I would suggest that terms like this are just the wrong statement to encourage people to try printing colour. Those statements are simply not true in todays age and collectively may have contributed to the decline in colour printing at home.

I have been colour printing since 1993 and always used the same brand of chemicals, Kodak Ektacolor both developer and bleach fix. The stop bath was always an acetic acid type. Film more less always Fuji but when it was available I used Agfa. The film was developed in Agfa chemicals too but now I use one of the generic brands - there is little to judge between any of them.

C41 developer has an amazingly long life. I opened a 5lt kit of Digibase in April 2021 and mix what I need and seal up the bottle again. I can probably count failures over the years on one hand with fingers left over and then it was probably my fault. The concentrates have not even started to discolour

I use a JOBO processor for the film it is almost too easy to keep the temperature accurate to +/-.5 of a degree which is close enough.

The paper I use is still Kodak. Yes it comes in a roll, but that way it is a whole world cheaper than buying it in boxes - at least 1/2 price over sheets.
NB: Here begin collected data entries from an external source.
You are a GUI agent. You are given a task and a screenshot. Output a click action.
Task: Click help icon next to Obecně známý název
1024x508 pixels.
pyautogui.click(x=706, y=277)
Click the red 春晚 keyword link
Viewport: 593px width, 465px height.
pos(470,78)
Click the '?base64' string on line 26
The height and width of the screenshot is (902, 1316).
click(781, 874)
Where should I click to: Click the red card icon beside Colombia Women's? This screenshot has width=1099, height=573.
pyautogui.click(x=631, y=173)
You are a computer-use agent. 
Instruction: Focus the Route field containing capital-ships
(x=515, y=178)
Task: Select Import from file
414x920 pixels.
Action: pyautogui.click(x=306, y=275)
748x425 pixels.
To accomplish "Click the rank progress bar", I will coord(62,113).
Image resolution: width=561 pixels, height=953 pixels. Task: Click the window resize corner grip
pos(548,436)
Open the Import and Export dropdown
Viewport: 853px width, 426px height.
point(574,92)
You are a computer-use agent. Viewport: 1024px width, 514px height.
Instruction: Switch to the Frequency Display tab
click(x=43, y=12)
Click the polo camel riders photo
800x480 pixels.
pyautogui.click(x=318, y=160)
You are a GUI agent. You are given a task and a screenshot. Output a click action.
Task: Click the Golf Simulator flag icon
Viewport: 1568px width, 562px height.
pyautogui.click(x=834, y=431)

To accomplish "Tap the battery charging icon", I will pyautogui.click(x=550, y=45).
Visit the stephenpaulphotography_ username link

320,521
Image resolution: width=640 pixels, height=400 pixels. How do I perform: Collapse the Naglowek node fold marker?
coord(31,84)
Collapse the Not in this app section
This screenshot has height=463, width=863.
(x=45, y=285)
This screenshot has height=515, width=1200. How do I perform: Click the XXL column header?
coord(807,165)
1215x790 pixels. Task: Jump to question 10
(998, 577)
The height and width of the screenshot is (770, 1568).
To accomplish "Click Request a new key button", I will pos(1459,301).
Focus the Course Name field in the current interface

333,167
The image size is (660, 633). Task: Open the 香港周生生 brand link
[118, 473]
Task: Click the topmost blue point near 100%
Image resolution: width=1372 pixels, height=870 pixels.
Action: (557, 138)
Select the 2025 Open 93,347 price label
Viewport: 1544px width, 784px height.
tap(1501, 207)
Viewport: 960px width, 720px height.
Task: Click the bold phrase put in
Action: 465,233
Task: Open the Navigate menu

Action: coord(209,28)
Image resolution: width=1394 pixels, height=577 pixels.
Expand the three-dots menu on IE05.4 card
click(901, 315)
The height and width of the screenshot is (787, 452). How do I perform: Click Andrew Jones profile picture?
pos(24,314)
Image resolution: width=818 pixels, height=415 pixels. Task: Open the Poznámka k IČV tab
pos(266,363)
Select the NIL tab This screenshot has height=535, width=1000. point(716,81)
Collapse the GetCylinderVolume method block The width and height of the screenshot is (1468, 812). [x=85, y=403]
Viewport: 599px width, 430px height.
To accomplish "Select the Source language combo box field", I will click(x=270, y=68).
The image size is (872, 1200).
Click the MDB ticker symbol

I made a light tight paper dispenser to take a 94metre roll of 12" wide paper and cut whatever size I want using a 18" wide guillotine. Yes I use a colour safelight - a Duka 50 which allows me quite a lot of latitude when I am cutting paper.

The developer, blix and stop bath are held in a NOVA 12 x 16 deep-tank processor. I can keep the 35c temperature accurate to within 1/2 a degree and because of the make up of the developer and the quality of the paper that is no problem The developer is replenished (100cc per 80sq ins of paper) as I go along and the whole tank is only changed every few months when I have to clean it out. So long as the slots are topped up and covered over after use, the developer does not just 'go off'. I don't have as much success with prints as I do with negatives because of assessing colour balance but enough of a success to make it worthwhile and quite good fun.

Yes setting it all up initially can be expensive, but so is buying tomorrows new digital camera that will do everything for you - where is the skill in that. It is certainly cheaper in the long run than buying printer inks and inkjet paper and when it all comes together, the sense of achievement is tangible.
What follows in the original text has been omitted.